Souvent considéré comme un musicien apprécié des musiciens, chanteur méconnu de la scène britannique des années 70, Jess Roden aligne un beau CV. Passé par Bronco, Butts Band (avec des membres des Doors !) mais aussi les mythiques modernistes The Alan Bown (il chante sur Emergency 999), il publie trois albums en solo entre 1974 et 1980 et 4 albums (dont deux live) avec son groupe (le Jess Roden Band).

Dès son premier tour de chant en solitaire, Jess Roden (1974), le Britannique marque un grand coup. Il s’inscrit pleinement dans la lignée des grands chanteurs blue eyed soul de la même période, notamment Reg King (The Action), Joe Cocker, Boz Scaggs, Robert Palmer ou Elkie Brooks. En partie produit à la Nouvelle Orléans avec Allen Toussaint et les Meters au complet (Art Neville, George Porter Jr. , Leo Nocentelli, Ziggy Modeliste), ce premier album fait aussi écho à l’excellent groupe Little Feat.
Porté par une écriture qualitative, les 8, parfois 9 (ajout d’Under Suspicion à la fin de la face A) forment un ensemble cohérent et gracieux. La voix de Jess Roden y fait merveille, que ce soit dans un registre funk rustique (les excellentes Trouble In The Mind ou Reason to Change) ou plus travaillé (I’m On Your Side). Jess Roden s’autorise même une reprise osée de On Broadway le classique doo-wop des Crystals/Drifters. Démarrant son chant après plus d’une minute instrumentale, cette version coule comme du miel dans les oreilles. Ses arrangements (flûte jazzy, percussions, basse sinueuse, cordes) sont d’une classe folle et en surprendront plus d’un !
La face B donne aussi à Jess Roden, l’occasion de dévoiler de nombreux aspects de son talent. Sur la superbe Ferry Cross, le chanteur se met presque à nu et joue de presque tous les instruments (basse, batterie, guitare), juste accompagné de Richard “Diga” Smith au piano/orgue, pour un morceau funky brut et poignant. What The Hell imagine quant à elle la rencontre entre le folk britannique la soul nord-américaine. Le morceau laisse à nouveau pantois sur le talent du chanteur. Elle offre aussi une conclusion somptueuse à un album qui ne l’est pas moins.

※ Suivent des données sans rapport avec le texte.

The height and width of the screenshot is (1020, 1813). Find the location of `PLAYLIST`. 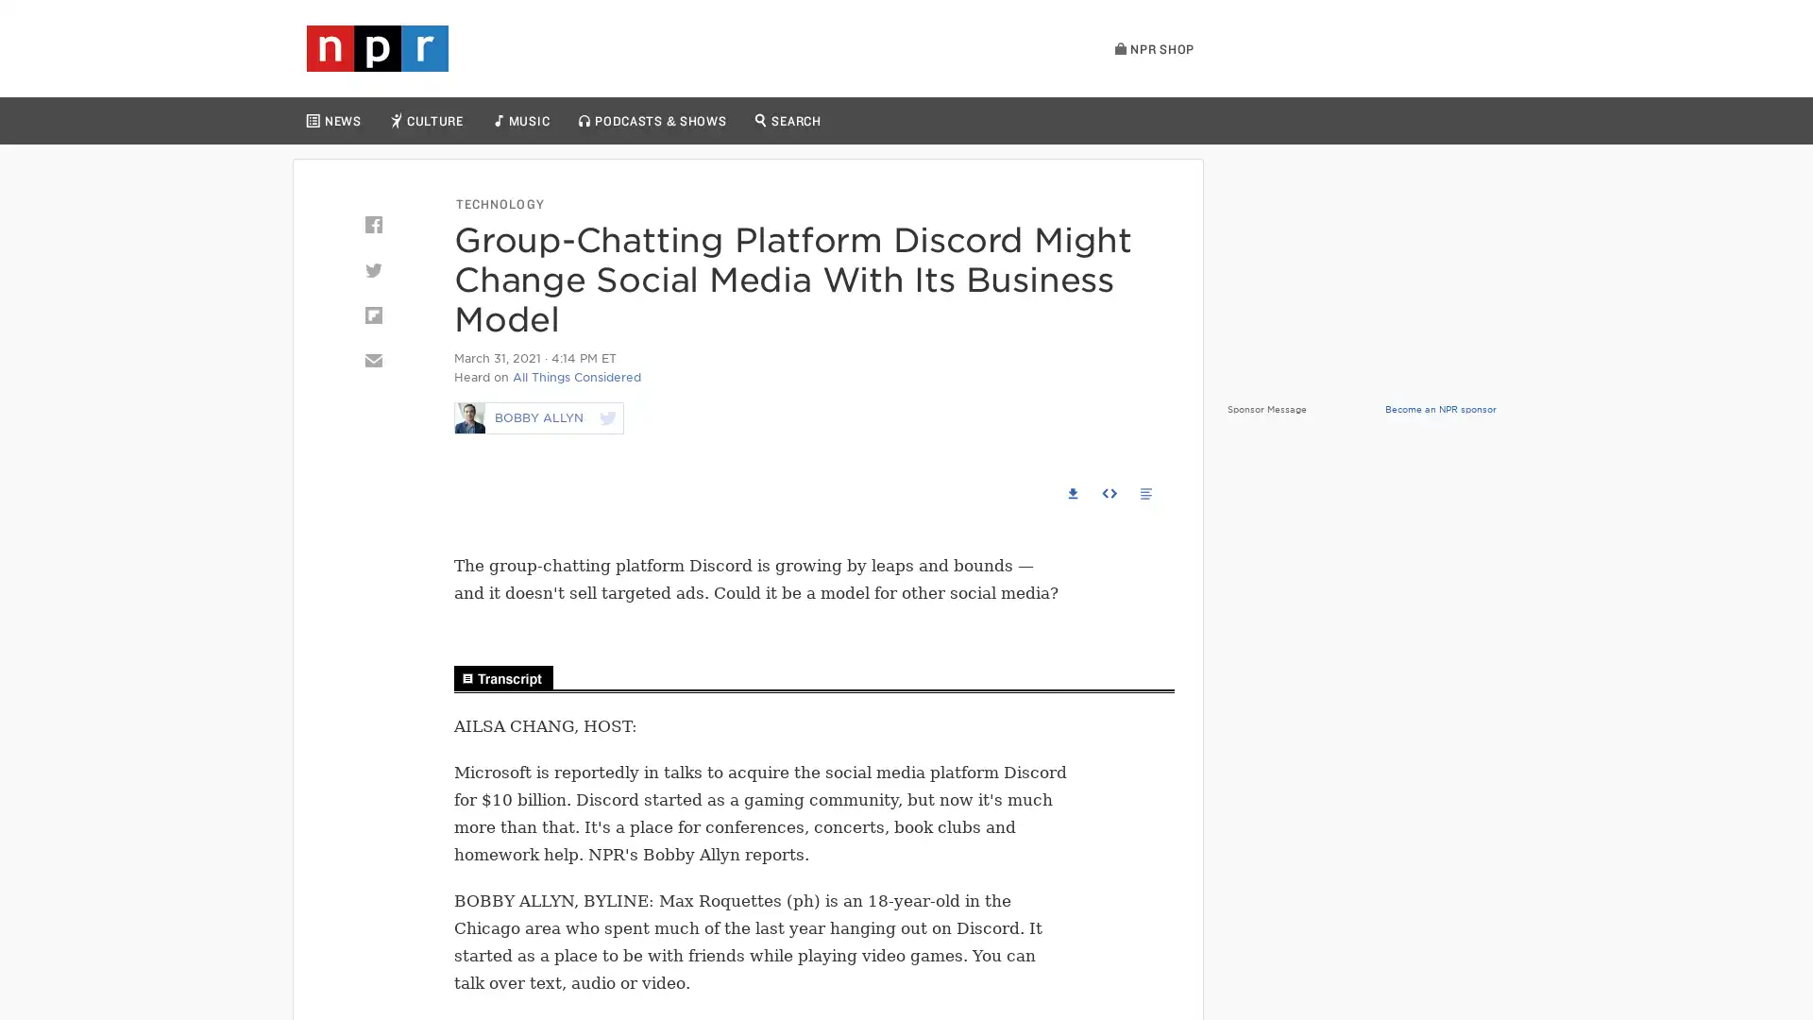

L’expression trésor caché est bien souvent galvaudée. Pour une fois nous allons nous même en faire usage: ce premier album de Jess Roden en est un ! Bien sûr la musique du Britannique ne parlera pas à tout le monde. Cependant, si vous êtes sensibles, aux années 70, à la soul, au blues, au funk, et plus généralement les musiques roots, donnez une chance à ce magnifique album, d’une honnêteté et justesse rare.